* [WHAT THE TASK REQUIRES]
Beginning with the line that holds "This screenshot has width=1494, height=830.", set down each line of the data below through the very last, exactly as given, and nothing beyond that.

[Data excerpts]

┄┄┄┄┄┄

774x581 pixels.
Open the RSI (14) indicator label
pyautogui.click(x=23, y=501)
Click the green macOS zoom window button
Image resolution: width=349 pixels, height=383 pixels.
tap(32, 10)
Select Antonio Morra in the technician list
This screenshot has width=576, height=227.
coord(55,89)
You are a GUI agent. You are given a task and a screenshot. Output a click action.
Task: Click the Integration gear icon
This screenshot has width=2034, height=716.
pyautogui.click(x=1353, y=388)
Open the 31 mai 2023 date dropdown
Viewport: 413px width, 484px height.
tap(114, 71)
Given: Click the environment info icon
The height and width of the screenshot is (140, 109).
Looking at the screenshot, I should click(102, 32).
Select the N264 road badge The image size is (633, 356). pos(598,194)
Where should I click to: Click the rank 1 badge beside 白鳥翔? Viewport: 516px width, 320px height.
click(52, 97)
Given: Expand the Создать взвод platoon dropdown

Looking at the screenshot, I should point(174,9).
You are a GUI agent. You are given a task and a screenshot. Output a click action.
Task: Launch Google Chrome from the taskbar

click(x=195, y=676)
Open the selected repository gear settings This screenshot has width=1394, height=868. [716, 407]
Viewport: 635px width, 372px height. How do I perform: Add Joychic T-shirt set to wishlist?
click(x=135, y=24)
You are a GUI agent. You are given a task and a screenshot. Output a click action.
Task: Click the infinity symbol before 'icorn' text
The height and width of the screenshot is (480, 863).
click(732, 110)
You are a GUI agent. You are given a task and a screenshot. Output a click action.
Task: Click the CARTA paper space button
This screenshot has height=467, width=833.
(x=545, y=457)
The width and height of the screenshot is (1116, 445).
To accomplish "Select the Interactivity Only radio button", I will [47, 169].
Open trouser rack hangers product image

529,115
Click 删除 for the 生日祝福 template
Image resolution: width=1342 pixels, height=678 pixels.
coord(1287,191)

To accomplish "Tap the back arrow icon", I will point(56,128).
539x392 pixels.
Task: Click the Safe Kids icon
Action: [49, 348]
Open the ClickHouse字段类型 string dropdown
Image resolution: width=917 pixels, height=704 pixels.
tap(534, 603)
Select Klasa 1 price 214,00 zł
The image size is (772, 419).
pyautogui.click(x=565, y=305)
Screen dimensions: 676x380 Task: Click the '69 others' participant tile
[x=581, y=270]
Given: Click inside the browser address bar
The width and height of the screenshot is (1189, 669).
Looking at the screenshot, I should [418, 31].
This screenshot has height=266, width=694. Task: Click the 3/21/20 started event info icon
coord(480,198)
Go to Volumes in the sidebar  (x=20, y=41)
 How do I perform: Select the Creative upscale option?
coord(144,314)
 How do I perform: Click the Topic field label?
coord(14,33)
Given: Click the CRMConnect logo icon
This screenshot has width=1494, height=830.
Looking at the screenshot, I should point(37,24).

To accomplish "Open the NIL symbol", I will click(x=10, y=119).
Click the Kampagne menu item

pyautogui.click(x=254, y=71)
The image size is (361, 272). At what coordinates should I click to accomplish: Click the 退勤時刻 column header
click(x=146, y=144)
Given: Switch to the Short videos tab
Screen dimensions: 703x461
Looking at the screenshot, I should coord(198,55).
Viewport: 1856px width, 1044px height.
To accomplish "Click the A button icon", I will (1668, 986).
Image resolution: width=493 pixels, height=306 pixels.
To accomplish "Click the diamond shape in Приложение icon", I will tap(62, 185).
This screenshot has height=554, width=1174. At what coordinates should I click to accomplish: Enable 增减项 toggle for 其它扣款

┄┄┄┄┄┄

* [TASK RESPONSE]
This screenshot has width=1494, height=830.
Looking at the screenshot, I should point(37,24).

To accomplish "Open the NIL symbol", I will click(x=10, y=119).
Click the Kampagne menu item

pyautogui.click(x=254, y=71)
The image size is (361, 272). At what coordinates should I click to accomplish: Click the 退勤時刻 column header
click(x=146, y=144)
Given: Switch to the Short videos tab
Screen dimensions: 703x461
Looking at the screenshot, I should coord(198,55).
Viewport: 1856px width, 1044px height.
To accomplish "Click the A button icon", I will (1668, 986).
Image resolution: width=493 pixels, height=306 pixels.
To accomplish "Click the diamond shape in Приложение icon", I will tap(62, 185).
This screenshot has height=554, width=1174. At what coordinates should I click to accomplish: Enable 增减项 toggle for 其它扣款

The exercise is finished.